Colorado Democrat John Hickenlooper’s US Senate campaign raises over $1.5 million in latest quarter
U.S. Sen. John Hickenlooper’s campaign said Monday that the Colorado Democrat brought in more than $1.5 million in the second quarter and finished the fundraising period with more than $2.7 million on hand for his 2026 reelection bid.
The quarter’s haul pushes the former two-term governor’s total fundraising since his election to the Senate in 2020 past $4.7 million. Hickenlooper raised just over $1 million in the year’s first quarter.
A spokesman for the Hickenlooper campaign said 93.5% of contributions received in the latest quarter were for $100 or less, with donations posted from 56 of Colorado’s 64 counties.
National election forecasters rate Colorado’s U.S. Senate seat as solidly in the Democrats’ corner in 2026, in part because Republicans haven’t won a major statewide race in more than a decade.
“Republicans recently passed their reckless and wildly unpopular budget bill that flies in the face of our Colorado values,” Hickenlooper said in a statement. “Coloradans are fired up. We’re proud to have their support and to fight alongside them.”
Hickenlooper’s off-year fundraising has so far lagged the quarterly totals posted by U.S. Sen. Michael Bennet in the Democrat’s 2022 reelection campaign. Hickenlooper, however, plans to report having about $400,000 more cash on hand than Bennet had at the same point in 2021.

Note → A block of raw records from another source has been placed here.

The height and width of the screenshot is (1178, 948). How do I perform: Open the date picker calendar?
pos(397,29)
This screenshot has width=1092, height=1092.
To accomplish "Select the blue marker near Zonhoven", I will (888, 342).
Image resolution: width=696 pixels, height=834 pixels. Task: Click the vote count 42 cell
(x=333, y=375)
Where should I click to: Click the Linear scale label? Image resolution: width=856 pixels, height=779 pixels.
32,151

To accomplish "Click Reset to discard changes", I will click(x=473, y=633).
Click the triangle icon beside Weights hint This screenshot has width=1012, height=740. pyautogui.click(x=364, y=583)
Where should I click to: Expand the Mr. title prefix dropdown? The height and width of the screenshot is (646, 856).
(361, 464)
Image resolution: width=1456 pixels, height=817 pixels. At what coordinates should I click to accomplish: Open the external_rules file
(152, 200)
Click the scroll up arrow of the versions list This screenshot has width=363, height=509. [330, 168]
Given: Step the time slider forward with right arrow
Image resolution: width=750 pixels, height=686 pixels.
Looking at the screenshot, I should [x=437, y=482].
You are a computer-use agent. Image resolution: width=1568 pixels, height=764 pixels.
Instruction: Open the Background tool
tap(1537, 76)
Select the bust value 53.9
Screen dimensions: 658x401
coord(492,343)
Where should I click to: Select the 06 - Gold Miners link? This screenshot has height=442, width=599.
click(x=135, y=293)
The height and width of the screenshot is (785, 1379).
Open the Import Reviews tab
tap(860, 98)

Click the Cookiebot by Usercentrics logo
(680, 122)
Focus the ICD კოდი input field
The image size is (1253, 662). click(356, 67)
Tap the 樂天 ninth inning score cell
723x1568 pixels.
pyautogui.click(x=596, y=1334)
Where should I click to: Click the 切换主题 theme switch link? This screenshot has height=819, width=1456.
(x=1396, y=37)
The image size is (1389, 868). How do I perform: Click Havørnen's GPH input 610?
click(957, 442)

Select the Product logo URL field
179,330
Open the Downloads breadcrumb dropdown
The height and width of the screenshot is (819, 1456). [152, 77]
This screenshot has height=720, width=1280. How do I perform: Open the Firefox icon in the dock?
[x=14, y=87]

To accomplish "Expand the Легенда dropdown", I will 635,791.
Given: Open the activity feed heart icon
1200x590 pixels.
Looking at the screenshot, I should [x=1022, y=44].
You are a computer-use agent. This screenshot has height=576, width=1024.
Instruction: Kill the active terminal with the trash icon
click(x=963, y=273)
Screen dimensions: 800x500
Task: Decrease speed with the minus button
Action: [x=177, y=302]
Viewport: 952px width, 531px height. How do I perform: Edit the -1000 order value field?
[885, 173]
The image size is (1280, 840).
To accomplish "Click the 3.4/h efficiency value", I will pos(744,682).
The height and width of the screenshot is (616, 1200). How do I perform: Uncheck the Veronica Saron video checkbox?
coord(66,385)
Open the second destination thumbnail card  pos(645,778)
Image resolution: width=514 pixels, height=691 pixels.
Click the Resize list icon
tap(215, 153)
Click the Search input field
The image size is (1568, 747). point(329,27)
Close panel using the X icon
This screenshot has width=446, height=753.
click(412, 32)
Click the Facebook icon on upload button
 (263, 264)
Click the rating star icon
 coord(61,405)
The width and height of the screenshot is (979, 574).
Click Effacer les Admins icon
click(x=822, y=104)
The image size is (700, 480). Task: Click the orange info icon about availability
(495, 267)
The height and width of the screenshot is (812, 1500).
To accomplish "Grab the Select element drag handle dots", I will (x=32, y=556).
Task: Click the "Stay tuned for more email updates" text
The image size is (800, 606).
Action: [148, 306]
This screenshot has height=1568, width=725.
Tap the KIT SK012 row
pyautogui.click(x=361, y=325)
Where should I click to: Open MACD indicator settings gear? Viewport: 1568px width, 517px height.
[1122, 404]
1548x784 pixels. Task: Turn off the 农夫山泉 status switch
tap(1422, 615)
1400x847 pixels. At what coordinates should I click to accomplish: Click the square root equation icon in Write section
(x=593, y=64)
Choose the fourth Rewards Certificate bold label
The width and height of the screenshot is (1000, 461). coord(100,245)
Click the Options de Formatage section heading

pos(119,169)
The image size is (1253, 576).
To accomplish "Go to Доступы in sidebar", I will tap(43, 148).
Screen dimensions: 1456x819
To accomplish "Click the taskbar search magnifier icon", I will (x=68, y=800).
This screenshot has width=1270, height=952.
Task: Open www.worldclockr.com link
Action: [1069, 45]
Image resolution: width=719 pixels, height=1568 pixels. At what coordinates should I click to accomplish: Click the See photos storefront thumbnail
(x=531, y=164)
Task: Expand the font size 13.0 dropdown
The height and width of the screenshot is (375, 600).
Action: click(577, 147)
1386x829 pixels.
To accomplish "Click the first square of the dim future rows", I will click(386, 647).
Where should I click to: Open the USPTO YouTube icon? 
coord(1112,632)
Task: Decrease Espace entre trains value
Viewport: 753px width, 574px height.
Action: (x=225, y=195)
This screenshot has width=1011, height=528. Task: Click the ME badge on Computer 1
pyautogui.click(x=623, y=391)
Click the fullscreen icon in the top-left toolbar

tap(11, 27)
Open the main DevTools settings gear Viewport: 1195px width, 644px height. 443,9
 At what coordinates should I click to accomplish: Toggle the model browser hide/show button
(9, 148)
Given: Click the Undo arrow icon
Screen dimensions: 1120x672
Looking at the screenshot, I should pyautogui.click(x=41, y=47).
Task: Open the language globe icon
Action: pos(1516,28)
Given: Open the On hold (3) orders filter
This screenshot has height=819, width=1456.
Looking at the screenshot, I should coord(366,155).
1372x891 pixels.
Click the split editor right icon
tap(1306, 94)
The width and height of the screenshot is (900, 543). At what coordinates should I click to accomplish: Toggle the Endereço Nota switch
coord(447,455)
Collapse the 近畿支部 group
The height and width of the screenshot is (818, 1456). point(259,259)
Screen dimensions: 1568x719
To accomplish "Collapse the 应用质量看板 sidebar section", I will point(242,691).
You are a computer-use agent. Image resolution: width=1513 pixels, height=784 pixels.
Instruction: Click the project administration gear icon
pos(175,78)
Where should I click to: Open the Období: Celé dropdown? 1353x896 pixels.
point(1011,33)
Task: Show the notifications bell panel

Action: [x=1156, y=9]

The GOP has yet to field a formally announced challenger to Hickenlooper, though last week state Rep. Janak Joshi, who lost a 2024 primary bid for the U.S. House, filed paperwork to run for the seat.
When he won his first Senate term in 2020, Hickenlooper defeated Republican incumbent Cory Gardner by 9.5 percentage points. Two years later, Bennet won reelection to a third term over GOP nominee Joe O’Dea by 14.5 percentage points. Bennet, whose current Senate term is up in 2028, is running for governor in next year’s election.
Congressional candidates’ campaign finance reports covering the three-month period from April 1 to June 30 are due to the Federal Election Commission by midnight Tuesday. Candidates for state-level office face the same deadline with the Colorado Secretary of State’s Office.